--- START OF DOCUMENT TEXT ---
Snaefell to the Druidale Hills

11 03 2013

This was my favourite walk on the Isle of Man – in fact, so much so, that the next day I took my mother on a variation of the same walk. Both walks started off by getting the Snaefell Mountain Railway up to ‘Bungalow’ – the point at which the railway crosses the TT mountain road…

From here I headed off north-west down the A14 road which descends above the eastern side of the large and beautiful Tholt Y Will reservoir (this isn’t marked on our old 1963 maps as it wasn’t there way back then!)

Tholt y Will Resr to Sartfell & Slieaus Freoghane & Dhoo (S)
Dropping down the reservoir with my object hills past Druidale in the distance

After about a mile, there was a ferny path below the road and nearer to the reservoir so I dropped down to that for a while. The path eventually rejoined the road just as it headed steeply downhill round a bend to bring me down to the forest at the head of Sulby Glen.

Tholt y Will Reservoir (S)

Snaefell from Tholt Y Will Resr
Snaefell from Tholt Y Will Reservoir

Shortly after crossing the river, a path takes off to the left towards the forest and curves back around the base of the reservoir to Druidale (or, as I was imagining, “Druids’ Dale”). The path headed back out of the forest through farmland where I saw the most-shortlegged and tiny adult cow I’ve ever seen – just like a fairy cow – no wonder there are so many fairytales told in the Isle of Man!

IOM-Manx Moo
Manx Mini-moo

I then met the Druidale road – and a very pleasant road it was with literally no traffic and through a lovely, quiet dale.

Snaefell from Druidsdale

Snaefell from Druidsdale Road (S)

There were hills away to my left beckoning to me though – well in fact, they’d been beckoning to me when I’d seen them on the horizon as I dropped down to the reservoir earlier.

Shortly, I came across a rough, stony path heading up towards Slieau Dhoo (1417 feet). I turned off up this path towards the hills – it was really gentle walking and hardly any effort. By the time I reached the first hill though, the feeling of solitude was wonderful – I found these hills the most peaceful place on the whole island… At some point, I came across a beautiful little tarn where I stayed awhile – total peace.

Slieau Dhoo 'Lochan' (S)
Slieau Dhoo to Slieau Freoaghane

Eventually, I roused myself and set off further south-west towards the second rounded hill of Slieau Freoaghane (1602 feet). From there, I could see a further, smaller hill – Sartfell (1490 feet). I liked the sound of that name so continued on to that. The going over all three hills was easy on grass and quartzite – the beauty of the quartize was really taking my eye as it shone pearly-white in the periodic sun.

From here I cut straight down south-east to a track I could see heading beneath the three hills which would take me back below Slieau Freoaghane, between that and Slieau Dhoo and eventually lead to a bigger track down to Kirk Michael where I intended to get the bus back round to Douglas. The track was exceedingly pleasant where it descended down to Kirk Michael and made a lovely end to my day.
--- END OF DOCUMENT TEXT ---
[SET TASK A] Recast the records, from the first line through the line containing "the South African", as a Markdown table with the columns Entry and Content, numbering each row and omitting blank lines.
--- START OF DATASET ROWS ---
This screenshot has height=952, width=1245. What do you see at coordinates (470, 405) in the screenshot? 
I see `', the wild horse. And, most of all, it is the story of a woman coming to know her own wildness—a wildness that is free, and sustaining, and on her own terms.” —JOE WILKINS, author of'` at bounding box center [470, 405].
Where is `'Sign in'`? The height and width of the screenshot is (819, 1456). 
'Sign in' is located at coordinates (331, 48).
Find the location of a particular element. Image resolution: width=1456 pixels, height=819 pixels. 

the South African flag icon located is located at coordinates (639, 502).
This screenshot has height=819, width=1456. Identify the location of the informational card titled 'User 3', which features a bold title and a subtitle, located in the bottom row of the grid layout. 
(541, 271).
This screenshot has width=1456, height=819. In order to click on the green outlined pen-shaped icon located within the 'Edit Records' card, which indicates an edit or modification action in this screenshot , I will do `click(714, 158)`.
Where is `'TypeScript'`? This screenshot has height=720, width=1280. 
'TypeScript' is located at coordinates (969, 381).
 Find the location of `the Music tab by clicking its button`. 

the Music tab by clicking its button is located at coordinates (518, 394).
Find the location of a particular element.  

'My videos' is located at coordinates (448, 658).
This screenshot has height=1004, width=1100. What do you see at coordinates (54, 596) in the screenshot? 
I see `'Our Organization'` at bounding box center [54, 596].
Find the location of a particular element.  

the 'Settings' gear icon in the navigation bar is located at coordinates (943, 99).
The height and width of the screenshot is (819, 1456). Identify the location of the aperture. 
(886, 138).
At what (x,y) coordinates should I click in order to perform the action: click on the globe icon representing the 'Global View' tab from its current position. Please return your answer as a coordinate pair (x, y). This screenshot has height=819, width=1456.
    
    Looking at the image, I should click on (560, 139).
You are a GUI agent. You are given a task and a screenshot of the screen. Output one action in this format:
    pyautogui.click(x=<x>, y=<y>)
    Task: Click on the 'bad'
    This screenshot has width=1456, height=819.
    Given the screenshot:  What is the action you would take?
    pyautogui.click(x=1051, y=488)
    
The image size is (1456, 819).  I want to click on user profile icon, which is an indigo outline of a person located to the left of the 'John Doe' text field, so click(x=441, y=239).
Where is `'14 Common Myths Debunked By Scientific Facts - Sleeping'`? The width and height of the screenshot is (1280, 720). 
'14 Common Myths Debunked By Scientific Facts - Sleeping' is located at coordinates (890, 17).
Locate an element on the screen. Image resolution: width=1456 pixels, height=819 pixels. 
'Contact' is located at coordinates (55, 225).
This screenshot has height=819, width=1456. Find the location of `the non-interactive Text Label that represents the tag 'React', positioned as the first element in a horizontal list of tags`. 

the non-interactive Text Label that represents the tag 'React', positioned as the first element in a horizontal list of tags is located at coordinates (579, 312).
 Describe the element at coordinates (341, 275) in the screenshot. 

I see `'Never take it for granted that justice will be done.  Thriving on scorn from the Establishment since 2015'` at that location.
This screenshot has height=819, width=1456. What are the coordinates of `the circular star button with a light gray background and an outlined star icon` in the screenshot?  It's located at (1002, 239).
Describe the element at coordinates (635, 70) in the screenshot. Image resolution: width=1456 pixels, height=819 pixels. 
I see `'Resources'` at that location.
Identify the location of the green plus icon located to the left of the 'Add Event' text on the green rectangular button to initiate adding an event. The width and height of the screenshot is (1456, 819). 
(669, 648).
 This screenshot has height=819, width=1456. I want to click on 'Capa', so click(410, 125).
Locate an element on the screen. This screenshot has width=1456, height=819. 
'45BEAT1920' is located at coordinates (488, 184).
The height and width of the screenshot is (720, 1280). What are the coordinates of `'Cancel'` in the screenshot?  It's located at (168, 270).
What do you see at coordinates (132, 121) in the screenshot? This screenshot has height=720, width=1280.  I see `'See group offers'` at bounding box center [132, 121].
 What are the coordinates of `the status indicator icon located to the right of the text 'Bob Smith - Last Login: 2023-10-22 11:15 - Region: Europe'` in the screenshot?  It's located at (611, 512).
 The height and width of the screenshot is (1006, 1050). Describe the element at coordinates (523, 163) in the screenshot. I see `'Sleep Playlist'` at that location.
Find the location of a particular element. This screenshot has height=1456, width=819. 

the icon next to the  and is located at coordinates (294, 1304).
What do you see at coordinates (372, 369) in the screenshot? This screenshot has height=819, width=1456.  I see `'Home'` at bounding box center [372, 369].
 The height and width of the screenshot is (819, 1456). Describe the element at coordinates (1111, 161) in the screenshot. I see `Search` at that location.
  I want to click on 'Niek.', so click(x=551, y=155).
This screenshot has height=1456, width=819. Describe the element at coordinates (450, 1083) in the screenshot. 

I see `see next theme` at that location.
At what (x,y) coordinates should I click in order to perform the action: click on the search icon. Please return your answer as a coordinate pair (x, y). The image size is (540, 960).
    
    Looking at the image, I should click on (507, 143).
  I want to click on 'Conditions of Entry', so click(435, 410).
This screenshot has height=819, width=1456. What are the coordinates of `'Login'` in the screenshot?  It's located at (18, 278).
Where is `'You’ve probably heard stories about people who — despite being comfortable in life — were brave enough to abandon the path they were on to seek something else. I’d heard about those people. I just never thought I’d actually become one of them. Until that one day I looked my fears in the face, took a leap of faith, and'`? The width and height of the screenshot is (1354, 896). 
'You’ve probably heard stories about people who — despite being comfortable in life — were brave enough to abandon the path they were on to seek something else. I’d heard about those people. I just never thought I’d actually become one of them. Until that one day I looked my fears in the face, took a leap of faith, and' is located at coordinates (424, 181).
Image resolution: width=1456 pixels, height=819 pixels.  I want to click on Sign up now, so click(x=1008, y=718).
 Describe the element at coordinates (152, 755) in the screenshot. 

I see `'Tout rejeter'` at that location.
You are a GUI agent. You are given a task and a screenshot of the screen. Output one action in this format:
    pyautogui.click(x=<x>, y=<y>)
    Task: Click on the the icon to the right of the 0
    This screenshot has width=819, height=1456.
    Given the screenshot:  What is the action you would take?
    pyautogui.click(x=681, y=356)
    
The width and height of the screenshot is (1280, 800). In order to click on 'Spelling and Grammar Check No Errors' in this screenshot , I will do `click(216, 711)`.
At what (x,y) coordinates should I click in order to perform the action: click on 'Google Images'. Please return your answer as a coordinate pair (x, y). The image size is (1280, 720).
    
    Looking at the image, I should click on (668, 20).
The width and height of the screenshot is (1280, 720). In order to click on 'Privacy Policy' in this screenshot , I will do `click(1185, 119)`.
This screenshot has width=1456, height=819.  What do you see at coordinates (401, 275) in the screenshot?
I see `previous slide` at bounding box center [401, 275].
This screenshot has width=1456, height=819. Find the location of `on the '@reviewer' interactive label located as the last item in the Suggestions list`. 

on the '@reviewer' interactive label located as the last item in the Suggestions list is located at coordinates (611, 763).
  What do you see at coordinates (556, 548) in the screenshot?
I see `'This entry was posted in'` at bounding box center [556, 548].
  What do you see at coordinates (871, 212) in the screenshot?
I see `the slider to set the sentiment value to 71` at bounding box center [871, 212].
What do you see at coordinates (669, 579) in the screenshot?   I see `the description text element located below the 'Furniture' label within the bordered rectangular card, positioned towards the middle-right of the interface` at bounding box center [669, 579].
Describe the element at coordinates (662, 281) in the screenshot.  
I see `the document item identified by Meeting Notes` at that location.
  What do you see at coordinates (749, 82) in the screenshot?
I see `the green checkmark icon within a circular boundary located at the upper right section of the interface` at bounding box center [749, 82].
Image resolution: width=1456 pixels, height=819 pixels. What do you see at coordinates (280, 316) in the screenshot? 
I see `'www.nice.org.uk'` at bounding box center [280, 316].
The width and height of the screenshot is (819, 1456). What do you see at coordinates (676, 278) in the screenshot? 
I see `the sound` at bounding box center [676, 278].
--- END OF DATASET ROWS ---
[SET TASK B] Print the passage of the walk account from "From here I headed" to "way back then!)".

[TASK OUTPUT A]
| Entry | Content |
|---|---|
| 1 | This screenshot has height=952, width=1245. What do you see at coordinates (470, 405) in the screenshot?  |
| 2 | I see `', the wild horse. And, most of all, it is the story of a woman coming to know her own wildness—a wildness that is free, and sustaining, and on her own terms.” —JOE WILKINS, author of'` at bounding box center [470, 405]. |
| 3 | Where is `'Sign in'`? The height and width of the screenshot is (819, 1456).  |
| 4 | 'Sign in' is located at coordinates (331, 48). |
| 5 | Find the location of a particular element. Image resolution: width=1456 pixels, height=819 pixels.  |
| 6 | the South African flag icon located is located at coordinates (639, 502). |

[TASK OUTPUT B]
From here I headed off north-west down the A14 road which descends above the eastern side of the large and beautiful Tholt Y Will reservoir (this isn’t marked on our old 1963 maps as it wasn’t there way back then!)